**** Raw data ****

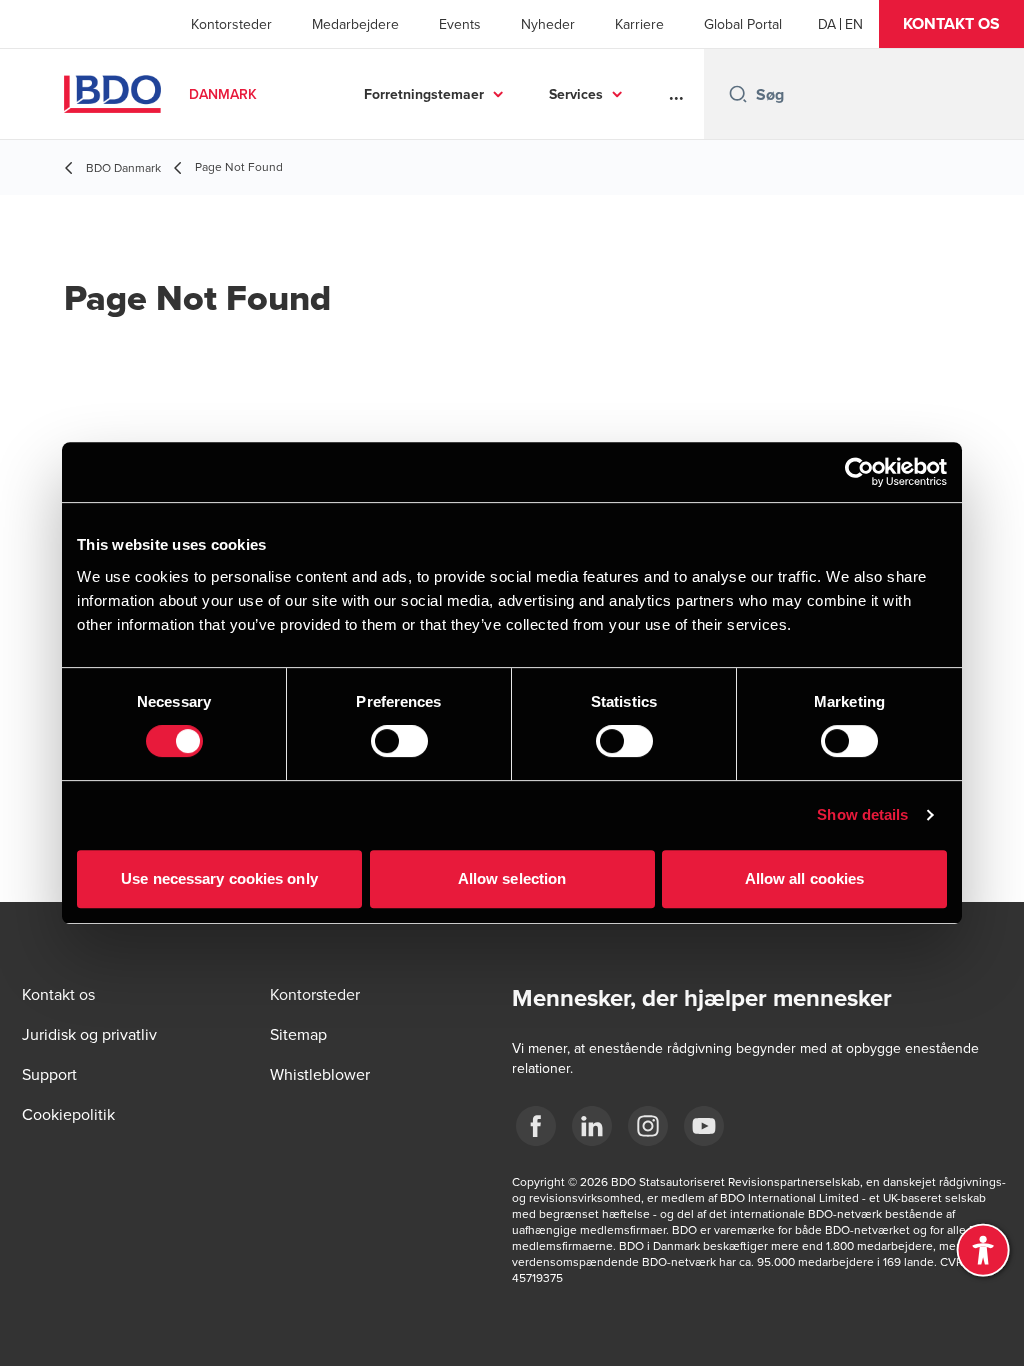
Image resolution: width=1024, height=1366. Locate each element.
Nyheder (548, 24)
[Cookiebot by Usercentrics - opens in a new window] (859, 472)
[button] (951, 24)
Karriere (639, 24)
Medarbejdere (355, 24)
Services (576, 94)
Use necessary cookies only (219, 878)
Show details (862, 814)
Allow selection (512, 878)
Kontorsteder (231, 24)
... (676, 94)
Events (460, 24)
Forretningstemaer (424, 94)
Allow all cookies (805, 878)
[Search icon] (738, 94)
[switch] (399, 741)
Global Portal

****

What you need to do:
The records above must be retyped exactly. Please omit the pictures.

Reply to the exercise:
Image resolution: width=1024, height=1366. Locate each element.
Nyheder (548, 24)
[Cookiebot by Usercentrics - opens in a new window] (859, 472)
[button] (951, 24)
Karriere (639, 24)
Medarbejdere (355, 24)
Services (576, 94)
Use necessary cookies only (219, 878)
Show details (862, 814)
Allow selection (512, 878)
Kontorsteder (231, 24)
... (676, 94)
Events (460, 24)
Forretningstemaer (424, 94)
Allow all cookies (805, 878)
[Search icon] (738, 94)
[switch] (399, 741)
Global Portal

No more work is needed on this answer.